Materials and methods
Cell lines and chemicals
Human colon adenocarcinoma cells HT-29 were purchased from ECACC (Porton Down, UK) (ECACC no. 91072201). HT-29, Human breast adenocarcinoma cells MDA-MB-231 (kindly provided by Dr J. Sedlak, CRI SAS, Bratislava, Slovakia), MDA-MB-361 (kindly provided by Professor J.Kovarik, MMCI, Brno, Czech Republic), colon carcinoma HCT 116, breast tumour T47D, brain astrocytoma MOG-G-UVW, bladder carcinoma EJ138 (kindly provided by Dr S.Squires, Zoology Department, Cambridge University, Cambridge, UK), and glioblastoma multiforme 8-MG-BA (kindly provided by Dr A.Perzelova, Medical Faculty, Comenius University, Bratislava, Slovakia), A375, M4Beu and human fibroblasts (kindly provided by Dr J. Bizik, CRI SAS, Bratislava, Slovakia), mouse fibroblast NIH-3T3 cells, retroviral packaging mouse cell lines GP + E-86 and GP + envAM12 (kindly provided by Dr J. Bies NCI NIH, Bethesda, MD, USA) were cultured in Dulbecco's modified Eagle's medium (DMEM) supplemented with 5% FCS and Antibiotic-Antimycotic mix (Gibco BRL, Gaithesburg, MD, USA). Cells were kept in humidified atmosphere and 5% CO2 at 37 °C.

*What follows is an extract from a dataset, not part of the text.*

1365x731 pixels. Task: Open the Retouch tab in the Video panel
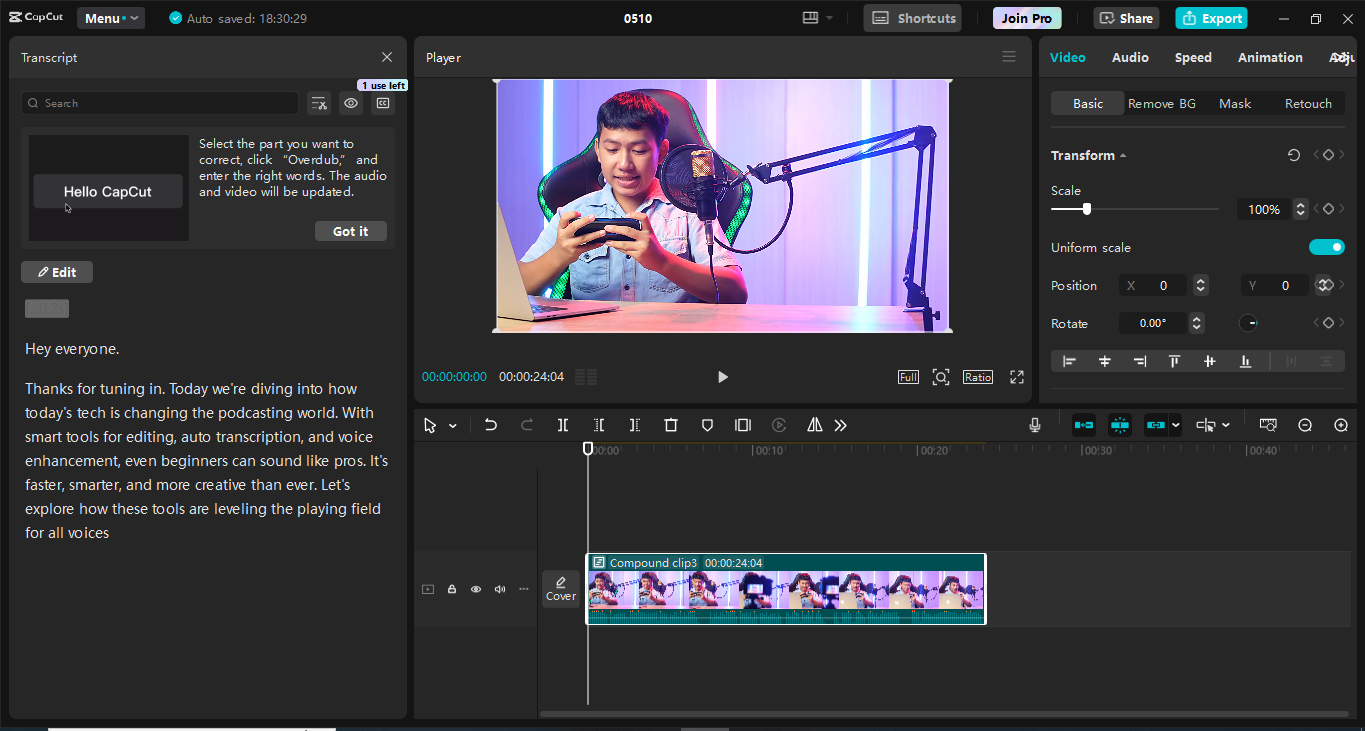1308,103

All chemicals were purchased from Sigma (St Louis, MO, USA) if not stated otherwise.
Construction of retroviral vector containing yeast CDy and preparation of virus producing cells
Construction of recombinant retrovirus pST2 was performed by standard polymerase chain reaction (PCR) cloning techniques as described 14. GP + E-86 cells were transfected with 2 µg of pST2 plasmid using Effectene (Qiagen, Hilden, Germany). Titre of viral inoculum used for AT-MSC transduction was determined by titration on NIH-3T3 fibroblasts. 5 × 104 NIH-3T3 per well were plated in six-well plates 1 day before infection. Infection was performed with 0.5 ml of virus containing medium supplemented with 5 µg/ml protamine sulphate. Cells were cultivated in the presence of 0.5 mg/ml of G418 for 10 days. Macroscopic colonies were visualised by May–Grünwald staining and counted. Initial viral titres post-transfection in GP + E-86/pST2 cells were 4.2–7 × 104. To increase viral titre and produce amphotropic retrovirus particles, three rounds of repeated ping-pong transduction of GP + envAM12/pST2 and GP + E-86/pST2 were performed as previously described 14, 24, 25. The titre of GP + envAM12/pST2 increased by two orders of magnitude up to 1 × 106 to 2.8 × 106 CFU/ml.
Virus-containing medium for transduction was collected from 90% confluent cultures of GP + envAM12/ pST2 cells, filtered through 0.45-µm filters and used either fresh or kept frozen at − 80 °C.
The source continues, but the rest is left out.